## Document text
[Start of section]

GIVING YOUR EMPLOYER NOTICE OF YOUR WORK INJURY
All types of work can involve potential work injuries, even desk work. It can be a small injury or a life-altering event. If you or someone you know has suffered a work-related injury or occupational illness, it has to be reported to the employer. This means that the work injury has to be reported to a boss, foreman, supervisor, owner of the company, i.e., someone who is in charge and not simply a co-worker. To help yourself get the financial and medical benefits necessary for your work injury, do not doubt yourself – report your injury. If you fail to report your work injury, this can and will be used against you.
How and When to Give to your Employer Notice
When you are injured at work in Pennsylvania, give notice to your employer quickly, no matter how small you think your injury is. It is always good to document the incident, and even take photos of the work place injury scene, so that the facts can be easily recalled at a later date. You can give notice by oral, text, or written form.
The Pennsylvania Workers’ Compensation Act provides that you must give notice to your employer within 21 days from the work injury date. If no notice is given within 120 days from the date of the injury, then all rights to benefits can be lost. Help yourself by giving notice as soon as you can.
Employee Responsibilities During a Work Injury Case
If you are hurt on the job in Pennsylvania you have obligations to the workers’ compensation carrier who is paying your wage loss and medical benefits. The workers comp carrier for your employer is entitled to know your status on several different issues and will want to monitor your case and progress. The PA Workers’ Compensation Act outlines the rules about the injured workers’ obligation to report receipt of certain benefits or changes in status and has easy to complete forms to do so.
Once the forms are sent to you, the injured worker, you have thirty (30) days to complete, sign, date and send them back to the workers’ compensation carrier.
If you do not send them back within the thirty (30) days, you could face serious consequences, including suspension of your wage loss benefits or worse yet, proceedings under the fraud provisions of the PA Workers’ Compensation Act.

[End of section]

## Source material
[Start of section]

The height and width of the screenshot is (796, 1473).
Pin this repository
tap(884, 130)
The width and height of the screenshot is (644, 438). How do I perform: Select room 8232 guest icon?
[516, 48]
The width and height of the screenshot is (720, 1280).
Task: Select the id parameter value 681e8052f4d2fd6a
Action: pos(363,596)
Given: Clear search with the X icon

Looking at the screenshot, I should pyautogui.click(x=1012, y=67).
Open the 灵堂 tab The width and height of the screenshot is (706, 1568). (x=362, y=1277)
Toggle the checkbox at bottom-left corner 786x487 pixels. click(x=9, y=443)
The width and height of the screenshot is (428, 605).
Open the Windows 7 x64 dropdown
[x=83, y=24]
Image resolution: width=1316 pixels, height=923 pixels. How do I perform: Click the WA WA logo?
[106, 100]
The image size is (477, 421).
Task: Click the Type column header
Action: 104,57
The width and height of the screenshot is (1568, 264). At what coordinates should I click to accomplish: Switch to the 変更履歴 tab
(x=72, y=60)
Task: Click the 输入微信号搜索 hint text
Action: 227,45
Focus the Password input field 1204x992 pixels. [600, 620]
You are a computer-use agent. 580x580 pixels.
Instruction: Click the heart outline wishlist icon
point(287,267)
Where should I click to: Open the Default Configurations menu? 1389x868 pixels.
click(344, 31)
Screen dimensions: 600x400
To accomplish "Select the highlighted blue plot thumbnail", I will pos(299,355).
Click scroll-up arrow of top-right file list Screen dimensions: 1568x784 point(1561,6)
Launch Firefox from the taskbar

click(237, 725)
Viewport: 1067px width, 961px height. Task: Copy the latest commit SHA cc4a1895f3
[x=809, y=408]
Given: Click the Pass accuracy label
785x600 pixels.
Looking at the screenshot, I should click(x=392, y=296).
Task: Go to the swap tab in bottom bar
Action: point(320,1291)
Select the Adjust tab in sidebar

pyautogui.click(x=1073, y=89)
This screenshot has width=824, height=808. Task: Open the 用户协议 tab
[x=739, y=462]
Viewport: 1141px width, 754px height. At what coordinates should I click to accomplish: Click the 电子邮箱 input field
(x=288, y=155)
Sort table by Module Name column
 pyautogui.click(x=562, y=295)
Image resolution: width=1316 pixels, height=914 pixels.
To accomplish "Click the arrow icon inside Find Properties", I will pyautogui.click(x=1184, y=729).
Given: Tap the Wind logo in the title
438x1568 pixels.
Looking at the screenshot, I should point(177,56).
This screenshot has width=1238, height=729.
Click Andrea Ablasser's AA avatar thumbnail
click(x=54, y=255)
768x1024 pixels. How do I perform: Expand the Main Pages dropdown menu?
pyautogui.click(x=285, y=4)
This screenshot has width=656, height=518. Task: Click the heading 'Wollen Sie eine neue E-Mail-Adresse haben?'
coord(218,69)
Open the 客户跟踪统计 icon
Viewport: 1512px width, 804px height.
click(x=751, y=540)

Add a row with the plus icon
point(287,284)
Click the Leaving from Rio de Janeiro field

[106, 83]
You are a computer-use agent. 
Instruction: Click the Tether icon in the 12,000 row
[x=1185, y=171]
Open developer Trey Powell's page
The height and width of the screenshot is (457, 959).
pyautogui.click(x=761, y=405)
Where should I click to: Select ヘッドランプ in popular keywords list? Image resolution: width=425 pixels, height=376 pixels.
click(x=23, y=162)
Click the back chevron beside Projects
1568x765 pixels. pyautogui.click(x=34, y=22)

[End of section]

## Using the information
1/ Condense the paragraph of the work injury notice text that begins "When you are injured at work in Pennsylvania" into a shorter version that keeps its main facts.
2/ Quote the work injury notice text, starting at "The Pennsylvania Workers’" and ending at "forms to do so.".

## Expected responses
1/ If you are injured at work in Pennsylvania, notify your employer promptly, however minor the injury seems. Document the incident, including photos of the scene, so the facts can be recalled later. Notice may be oral, by text, or written.

2/
The Pennsylvania Workers’ Compensation Act provides that you must give notice to your employer within 21 days from the work injury date. If no notice is given within 120 days from the date of the injury, then all rights to benefits can be lost. Help yourself by giving notice as soon as you can.
Employee Responsibilities During a Work Injury Case
If you are hurt on the job in Pennsylvania you have obligations to the workers’ compensation carrier who is paying your wage loss and medical benefits. The workers comp carrier for your employer is entitled to know your status on several different issues and will want to monitor your case and progress. The PA Workers’ Compensation Act outlines the rules about the injured workers’ obligation to report receipt of certain benefits or changes in status and has easy to complete forms to do so.